Now the slogan has re-surfaced as the title of a pre-budget document covering 2006-2010. It is meant to "...develop a measure of national consensus with regards to the challenges we face and the way we address them". Very promising, especially for someone like myself who is a firm believer in strategic planning. The free market does not do away with the need to plan; the EU itself puts a lot of emphasis on national development plans, business plans, impact assessments and logical frameworks.
The government over these last two decades has been highly suspicious of planning and its track record in this area has inevitably been miserable. Suffice to mention the White Paper entitled Prosperity in Change - Challenges and Opportunities for Industry, and the National Development Plan for Economic and Social Cohesiveness (2003-2006), both of which do not even get a mention in this last effort.

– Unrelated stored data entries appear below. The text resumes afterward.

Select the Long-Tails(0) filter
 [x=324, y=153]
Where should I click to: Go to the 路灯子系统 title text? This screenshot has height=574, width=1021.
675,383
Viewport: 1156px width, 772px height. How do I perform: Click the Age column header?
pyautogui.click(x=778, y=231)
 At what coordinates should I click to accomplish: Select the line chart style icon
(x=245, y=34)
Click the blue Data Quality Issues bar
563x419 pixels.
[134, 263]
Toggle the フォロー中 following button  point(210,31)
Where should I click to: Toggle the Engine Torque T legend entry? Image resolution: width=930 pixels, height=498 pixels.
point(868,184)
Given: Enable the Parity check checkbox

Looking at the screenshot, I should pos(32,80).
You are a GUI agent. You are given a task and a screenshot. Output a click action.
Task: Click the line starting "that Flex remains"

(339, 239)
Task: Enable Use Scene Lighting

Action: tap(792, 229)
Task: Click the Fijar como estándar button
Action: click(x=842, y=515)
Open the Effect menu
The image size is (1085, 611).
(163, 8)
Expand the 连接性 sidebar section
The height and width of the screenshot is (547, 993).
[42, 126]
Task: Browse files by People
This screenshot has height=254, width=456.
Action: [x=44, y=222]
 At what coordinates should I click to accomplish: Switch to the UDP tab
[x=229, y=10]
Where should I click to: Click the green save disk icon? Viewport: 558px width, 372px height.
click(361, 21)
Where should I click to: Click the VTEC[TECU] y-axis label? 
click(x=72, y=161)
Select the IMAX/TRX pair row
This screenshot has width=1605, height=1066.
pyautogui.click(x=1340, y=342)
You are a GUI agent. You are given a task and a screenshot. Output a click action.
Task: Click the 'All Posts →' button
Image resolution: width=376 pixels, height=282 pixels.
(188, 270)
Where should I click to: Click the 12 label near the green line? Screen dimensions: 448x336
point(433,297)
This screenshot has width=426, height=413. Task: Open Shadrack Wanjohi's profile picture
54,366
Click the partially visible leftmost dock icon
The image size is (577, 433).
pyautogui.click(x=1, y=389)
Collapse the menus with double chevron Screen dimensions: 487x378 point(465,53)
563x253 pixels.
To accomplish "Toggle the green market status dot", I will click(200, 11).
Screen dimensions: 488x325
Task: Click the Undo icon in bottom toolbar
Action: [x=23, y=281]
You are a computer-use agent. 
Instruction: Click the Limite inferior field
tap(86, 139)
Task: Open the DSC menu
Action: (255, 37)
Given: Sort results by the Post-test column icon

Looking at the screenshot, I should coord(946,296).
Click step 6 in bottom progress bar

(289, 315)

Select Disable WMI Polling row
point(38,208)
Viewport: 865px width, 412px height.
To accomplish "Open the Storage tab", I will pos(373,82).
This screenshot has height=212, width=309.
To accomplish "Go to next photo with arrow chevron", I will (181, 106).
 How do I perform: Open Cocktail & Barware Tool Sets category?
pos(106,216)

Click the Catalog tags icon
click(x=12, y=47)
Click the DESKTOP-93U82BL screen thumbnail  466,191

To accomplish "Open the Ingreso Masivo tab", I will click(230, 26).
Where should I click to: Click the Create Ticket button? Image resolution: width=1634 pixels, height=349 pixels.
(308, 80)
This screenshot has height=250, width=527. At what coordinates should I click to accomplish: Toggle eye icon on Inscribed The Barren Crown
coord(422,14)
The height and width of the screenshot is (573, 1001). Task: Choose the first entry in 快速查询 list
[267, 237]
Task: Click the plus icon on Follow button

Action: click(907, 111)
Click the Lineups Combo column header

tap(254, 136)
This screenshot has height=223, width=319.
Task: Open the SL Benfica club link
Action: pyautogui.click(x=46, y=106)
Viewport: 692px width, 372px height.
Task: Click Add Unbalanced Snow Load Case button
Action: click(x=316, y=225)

I must admit that from the outset I was a little disturbed by the choice of title for this document. Maybe I was still conditioned by the needless detours and hazards I had to endure in going home. Also, these days I am highly suspicious of anyone telling me anything about my future well-being. Was this some ultimate altruistic gesture by the powers that be? Or was it merely a Freudian slip on the part of who is living comfortably, and felt it time to give some thought to "us" citizens? Who is defining what "ahjar" (better) entails? And to think that we are meant to be one community- all together, for better and for worse.
What prompted the government to prepare such a document? Was it the work of Brussels, especially following the poor rating we got on the Lisbon Agenda? Or was it the fact that recently the Labour Party had come out with its own plan for the regeneration of the economy? Or perhaps the government just wanted to broaden the discussion beyond the MCESD, in the hope that it will avoid a repeat of last year's failure with the social pact.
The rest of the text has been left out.